What is asked »
Update the entries below by changing every occurrence of "Where should I click to" to "Where do I click to". Keep everything else unchanged.

Rows »
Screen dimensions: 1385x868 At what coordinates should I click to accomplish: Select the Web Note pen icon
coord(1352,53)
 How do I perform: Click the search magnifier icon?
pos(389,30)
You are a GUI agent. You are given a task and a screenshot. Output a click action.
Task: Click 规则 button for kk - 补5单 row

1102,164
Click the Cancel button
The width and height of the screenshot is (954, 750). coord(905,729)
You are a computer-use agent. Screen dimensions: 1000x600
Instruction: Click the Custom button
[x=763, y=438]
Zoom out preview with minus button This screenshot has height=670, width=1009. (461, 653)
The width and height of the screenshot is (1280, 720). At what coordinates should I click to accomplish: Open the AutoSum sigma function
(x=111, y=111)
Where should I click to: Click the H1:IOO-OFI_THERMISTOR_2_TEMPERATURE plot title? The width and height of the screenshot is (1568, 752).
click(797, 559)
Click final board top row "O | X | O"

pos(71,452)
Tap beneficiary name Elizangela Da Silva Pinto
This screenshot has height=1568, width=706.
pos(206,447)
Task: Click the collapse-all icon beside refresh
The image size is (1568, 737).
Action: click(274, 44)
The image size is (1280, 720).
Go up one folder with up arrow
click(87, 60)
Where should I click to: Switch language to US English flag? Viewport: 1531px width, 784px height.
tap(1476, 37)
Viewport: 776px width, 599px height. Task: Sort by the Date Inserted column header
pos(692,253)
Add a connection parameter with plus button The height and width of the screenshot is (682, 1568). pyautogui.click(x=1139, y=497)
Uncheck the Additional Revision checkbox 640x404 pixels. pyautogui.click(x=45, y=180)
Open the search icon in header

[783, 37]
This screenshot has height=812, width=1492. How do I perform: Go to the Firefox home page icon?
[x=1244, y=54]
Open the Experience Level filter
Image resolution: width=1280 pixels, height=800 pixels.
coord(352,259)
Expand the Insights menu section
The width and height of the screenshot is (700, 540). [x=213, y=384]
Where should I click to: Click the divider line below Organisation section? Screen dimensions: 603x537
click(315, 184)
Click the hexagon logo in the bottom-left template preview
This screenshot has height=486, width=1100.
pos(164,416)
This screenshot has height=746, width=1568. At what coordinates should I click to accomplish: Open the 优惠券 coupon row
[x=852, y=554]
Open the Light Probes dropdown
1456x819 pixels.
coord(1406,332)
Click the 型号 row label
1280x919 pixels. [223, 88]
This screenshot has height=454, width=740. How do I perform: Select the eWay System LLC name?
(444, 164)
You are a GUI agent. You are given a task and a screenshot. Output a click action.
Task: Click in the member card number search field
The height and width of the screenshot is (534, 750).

Task solution »
Screen dimensions: 1385x868 At what coordinates should I click to accomplish: Select the Web Note pen icon
coord(1352,53)
 How do I perform: Click the search magnifier icon?
pos(389,30)
You are a GUI agent. You are given a task and a screenshot. Output a click action.
Task: Click 规则 button for kk - 补5单 row

1102,164
Click the Cancel button
The width and height of the screenshot is (954, 750). coord(905,729)
You are a computer-use agent. Screen dimensions: 1000x600
Instruction: Click the Custom button
[x=763, y=438]
Zoom out preview with minus button This screenshot has height=670, width=1009. (461, 653)
The width and height of the screenshot is (1280, 720). At what coordinates should I click to accomplish: Open the AutoSum sigma function
(x=111, y=111)
Where do I click to: Click the H1:IOO-OFI_THERMISTOR_2_TEMPERATURE plot title? The width and height of the screenshot is (1568, 752).
click(797, 559)
Click final board top row "O | X | O"

pos(71,452)
Tap beneficiary name Elizangela Da Silva Pinto
This screenshot has height=1568, width=706.
pos(206,447)
Task: Click the collapse-all icon beside refresh
The image size is (1568, 737).
Action: click(274, 44)
The image size is (1280, 720).
Go up one folder with up arrow
click(87, 60)
Where do I click to: Switch language to US English flag? Viewport: 1531px width, 784px height.
tap(1476, 37)
Viewport: 776px width, 599px height. Task: Sort by the Date Inserted column header
pos(692,253)
Add a connection parameter with plus button The height and width of the screenshot is (682, 1568). pyautogui.click(x=1139, y=497)
Uncheck the Additional Revision checkbox 640x404 pixels. pyautogui.click(x=45, y=180)
Open the search icon in header

[783, 37]
This screenshot has height=812, width=1492. How do I perform: Go to the Firefox home page icon?
[x=1244, y=54]
Open the Experience Level filter
Image resolution: width=1280 pixels, height=800 pixels.
coord(352,259)
Expand the Insights menu section
The width and height of the screenshot is (700, 540). [x=213, y=384]
Where do I click to: Click the divider line below Organisation section? Screen dimensions: 603x537
click(315, 184)
Click the hexagon logo in the bottom-left template preview
This screenshot has height=486, width=1100.
pos(164,416)
This screenshot has height=746, width=1568. At what coordinates should I click to accomplish: Open the 优惠券 coupon row
[x=852, y=554]
Open the Light Probes dropdown
1456x819 pixels.
coord(1406,332)
Click the 型号 row label
1280x919 pixels. [223, 88]
This screenshot has height=454, width=740. How do I perform: Select the eWay System LLC name?
(444, 164)
You are a GUI agent. You are given a task and a screenshot. Output a click action.
Task: Click in the member card number search field
The height and width of the screenshot is (534, 750).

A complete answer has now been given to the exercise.